Титанический труд Александринского театра — премьерный спектакль Валерия Фокина «Литургия ZERO» — отзывается далеко не в каждом зрительском сердце.
Переложение для театра классического романа Достоевского «Игрок», сделанное Александром Завьяловым и Валерием Фокиным — редкий в наши дни пример идеальной «выжимки» сюжета и смыслов, а также аккуратного обращения со словом Достоевского. В спектакле осталось всё на своих местах: русские и «заграница», рулетка и мадемуазель Бланш, бабушка и генерал, Алексей Иванович и Полина, а мистеру Астлею придали веса даже чуть больше, чем в романе… Распределение идеально: приглашённый ленкомовец Антон Шагин, выкладывающийся всегда на сцене «подчистую» — один из многих алексеев, способных отдаться любой страсти (вот оно — от любви до ненависти лишь шаг!), лишь бы была она помощнее «вздохов на скамейке». Сергей Паршин — генерал из тех же «погибельных» типов, но плывущий по течению с оговоркой «смелости не хватает». Эра Зиганшина — «матёрый человечище» в бабушкином обличье (штамп, но «коня на скаку остановит, в горящую избу войдёт»). Мария Луговая — Бланш не потому, что разумом светла, а потому, что без разума вовсе — «чистый лист», на одном животном чутье «кормушки». Александра Большакова — нездоровая в своей основе Полина, любовь к которой обязательно кинет из огня да в полымя. Ну, а Александр Лушин — не ведающий страстей заморский наблюдатель Астлей, приобретающий на фоне всеобщего «наката» безумия почти демоническую, идеальную знаковость. Народа на сцене предостаточно (второй, третий и порой даже четвёртый планы живут абсолютно разнотемповой жизнью), но живые — только главные герои, прочие — фон, массовка, часть иносказательной рулетки, постоянно вращающейся в середине площадки. Многократные попытки пойти против этого гибельного «течения зеро», заманивающего жертвы ангельским тенором сладкоголосой сирены-крупье, ни к чему не приводят, хотя именно Алексей Иванович, гибель которого предначертана, поначалу уверенно идёт супротив водоворота («Чем игра хуже любого другого способа…?»), преодолевая движение круга. Но это обманка, мистификация во имя того, чтобы жертва подошла ближе к краю.

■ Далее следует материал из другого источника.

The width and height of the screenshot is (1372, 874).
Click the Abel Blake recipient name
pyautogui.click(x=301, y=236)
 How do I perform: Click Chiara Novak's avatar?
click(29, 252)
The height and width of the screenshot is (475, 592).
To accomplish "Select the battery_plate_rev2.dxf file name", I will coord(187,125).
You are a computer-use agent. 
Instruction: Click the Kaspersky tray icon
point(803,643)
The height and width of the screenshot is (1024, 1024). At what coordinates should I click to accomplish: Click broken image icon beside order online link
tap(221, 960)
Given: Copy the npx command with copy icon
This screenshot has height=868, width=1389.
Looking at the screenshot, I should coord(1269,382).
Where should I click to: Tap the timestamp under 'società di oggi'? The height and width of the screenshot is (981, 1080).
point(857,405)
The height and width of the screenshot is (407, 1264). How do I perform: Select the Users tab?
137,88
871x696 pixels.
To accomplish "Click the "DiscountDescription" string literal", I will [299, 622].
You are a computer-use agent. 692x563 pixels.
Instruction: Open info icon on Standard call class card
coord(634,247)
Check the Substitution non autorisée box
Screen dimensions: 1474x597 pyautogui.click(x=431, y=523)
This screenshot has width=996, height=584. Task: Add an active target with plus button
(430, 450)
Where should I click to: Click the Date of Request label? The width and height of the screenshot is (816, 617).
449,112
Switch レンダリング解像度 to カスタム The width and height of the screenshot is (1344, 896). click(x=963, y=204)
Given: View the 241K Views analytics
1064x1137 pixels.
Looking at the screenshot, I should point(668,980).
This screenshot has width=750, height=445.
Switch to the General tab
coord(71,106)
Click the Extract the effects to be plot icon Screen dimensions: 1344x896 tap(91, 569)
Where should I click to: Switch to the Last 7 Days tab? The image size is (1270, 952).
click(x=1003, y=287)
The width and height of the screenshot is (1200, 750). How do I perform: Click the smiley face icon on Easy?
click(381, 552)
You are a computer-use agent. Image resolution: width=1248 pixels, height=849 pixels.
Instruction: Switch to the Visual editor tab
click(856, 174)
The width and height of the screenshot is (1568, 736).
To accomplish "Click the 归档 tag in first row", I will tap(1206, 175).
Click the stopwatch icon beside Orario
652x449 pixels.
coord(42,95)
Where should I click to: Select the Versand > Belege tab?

Тут литургия — не служба, литургия здесь в первоначальном, идеальном смысле — дань, которую отдают низменным страстям люди и людишки. Только одни выбираются из зоны зеро сохранив человечий облик, а другим и вспоминать отныне уж о статусе человека не придется.
«Идеально, идеальная, идеальный»… Бог его знает, быть может, Фокин гениален настолько, что своим спектаклем хотел сказать: «Смотри, русский человек, не признаёшь ты идеалов, не терпишь разумного. Всё идеальное и разумное для тебя переделанная поговорка: что англичанину хорошо, тебе — смерть. Одна эмоция гонит тебя вперед, а эмоции-то бывают разные: страстностью надо уметь пользоваться во благо…»? Но русская неуемная эмоциональность безуспешно ищет что-то в спектакле, ищет и… не находит. А спектакль без этого «что-то» остается в памяти огромной глыбой холодного графита (художник Александр Боровский), так и не растраченного на горячие слова, которые могли бы попасть прямо в сердце.